RandomState_ctor accesses /dev/urandom, a significant bottleneck when copying RandomStates

The RandomState_ctor function in numpy.random.init makes an call to construct a new RandomState object without an explicit seed. The unseeded call results in an access to /dev/urandom which is wildly expensive. Given that the purpose of this function to add in pickling, so that the internal state will be updated to reflect the state of the pickled RandomState, this expensive access actually don’t do anything. Because the state of the newly created RandomState is irrelevant (it’ll be updated by pickling), its safe to use the fast cached seed value of 0. An example of updating the function is below as well as a nosetest backed unit test that verifies behavior. In order to incorporate into master branch the code in init.py in random simply needs to have seed=0 added to it.

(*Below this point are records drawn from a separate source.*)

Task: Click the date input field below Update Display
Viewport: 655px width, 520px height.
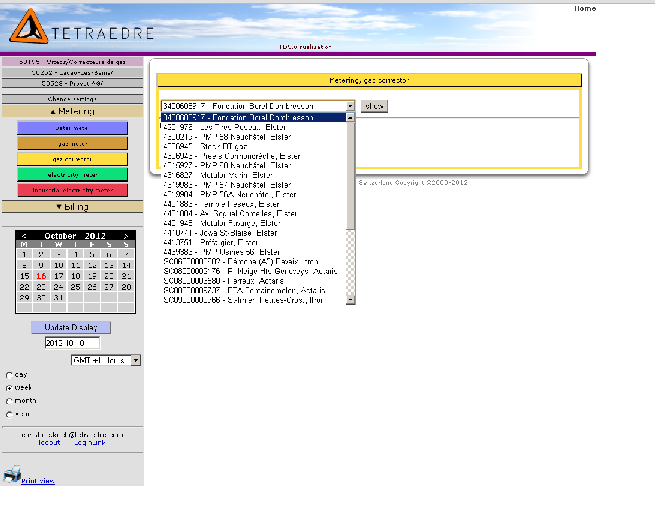Action: 71,343

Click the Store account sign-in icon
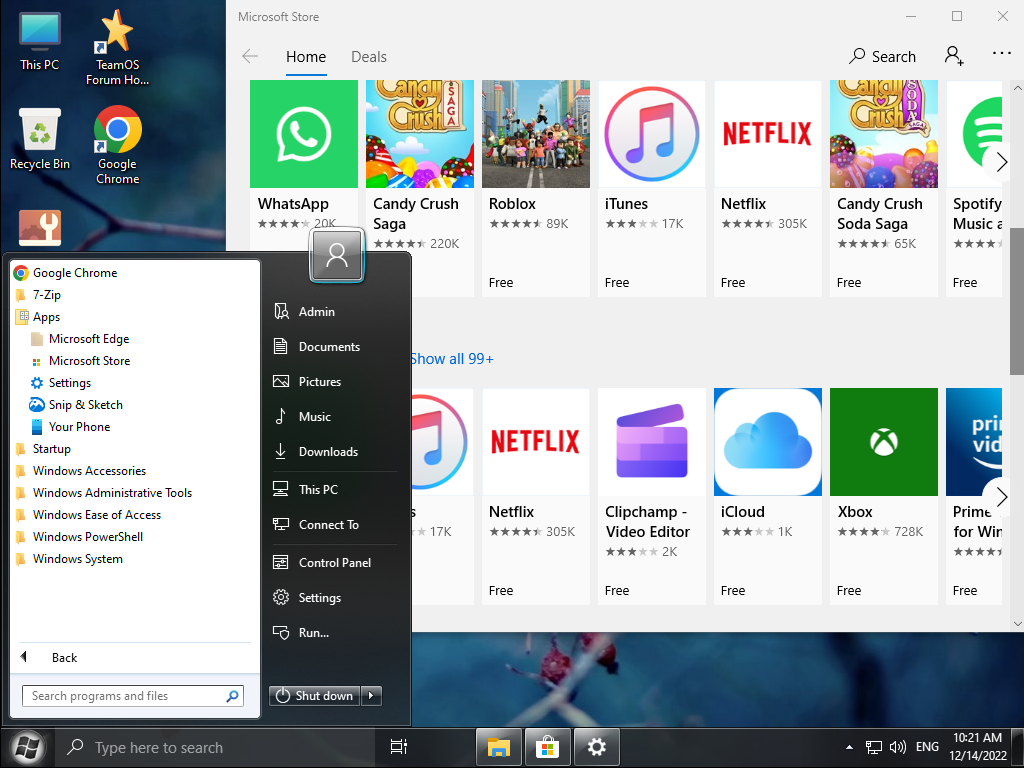tap(953, 56)
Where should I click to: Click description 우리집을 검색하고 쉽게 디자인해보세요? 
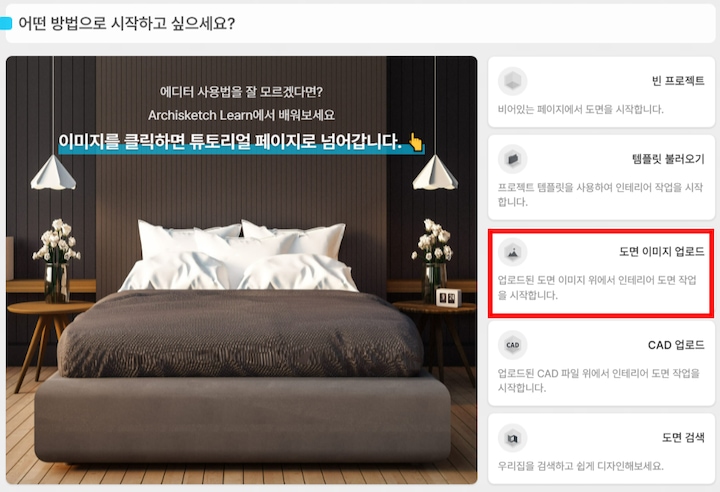tap(581, 466)
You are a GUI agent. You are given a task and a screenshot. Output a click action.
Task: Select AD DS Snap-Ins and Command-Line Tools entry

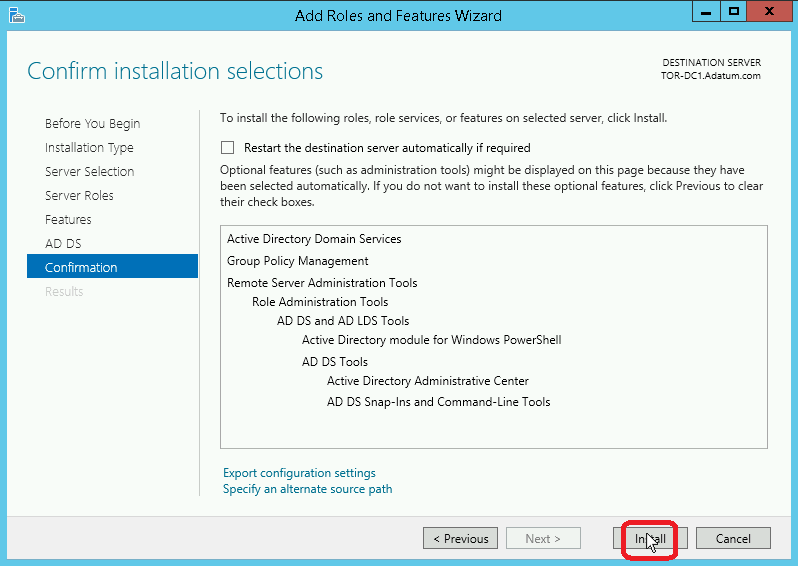pos(439,402)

def __Fast_RandomState_ctor():
    """Patch the __RandomState_ctor initialization routine for performance

    numpy.random.__init__.__RandomState_ctor calls RandomState() directly, which
    interacts with the filesystem and kernel via /dev/urandom, causing a major performance
    bottleneck running many short parallel jobs.

    This function overrides that code and uses the seed=0 version to avoid the bad
    system call interaction.  As far as I can tell this is totally kosher, as this
    routine appears to be used for pickling only, and produces a random state object
    that will be initialized in some other way later.

    """
    return RandomState(seed=0)

numpy.random.__RandomState_ctor = __Fast_RandomState_ctor

Unit test to verify behavior works:

def test_copy_random_state():
    """Test that we can deep copy a random state properly

    Checks that our constructor optimization is safe
    """
    def state_eq(ran1, ran2):
        """Need to know too much about structure of RandomState.get_state()"""
        name1, state1 = ran1.get_state()[0:2]
        name2, state2 = ran2.get_state()[0:2]
        nose.tools.eq_(name1, name2)
        nose.tools.ok_((state1 == state2).all())

    def checkme(seed):
        """Ensure that RandomState created with seed can be duplicated properly"""
        if seed == 'no_arg':
            state = np.random.RandomState()
        else:
            state = np.random.RandomState(seed=seed)
        dup1 = copy.deepcopy(state)     # dup1 is the same as state
        state_eq(state, dup1)
        state_rands = (state.rand(), state.rand(), state.rand())
        dup1_rand1 = dup1.rand()        # dup1 is two behind state
        dup2 = copy.deepcopy(dup1)      # dup2 is == dup1, and two behind state
        state_eq(dup1, dup2)

        dup1_rands = (dup1_rand1, dup1.rand(), dup1.rand())
        dup2_rands = (dup1_rand1, dup2.rand(), dup2.rand())
        nose.tools.eq_(state_rands, dup1_rands, 'Original and immediate duplicate produce random numbers')
        nose.tools.eq_(state_rands, dup2_rands, 'Dup2 should be dup1 + 1 rand')

        # ensure that we're really not synchronized
        state.rand()
        for _ in range(100):
            nose.tools.assert_not_equal(state.rand(), dup1.rand())
            nose.tools.assert_not_equal(state.rand(), dup2.rand())

    nose.tools.eq_(np.random.__RandomState_ctor, __Fast_RandomState_ctor)

    yield checkme, 0
    yield checkme, None
    yield checkme, 'no_arg'
    yield checkme, [1, 2, 3]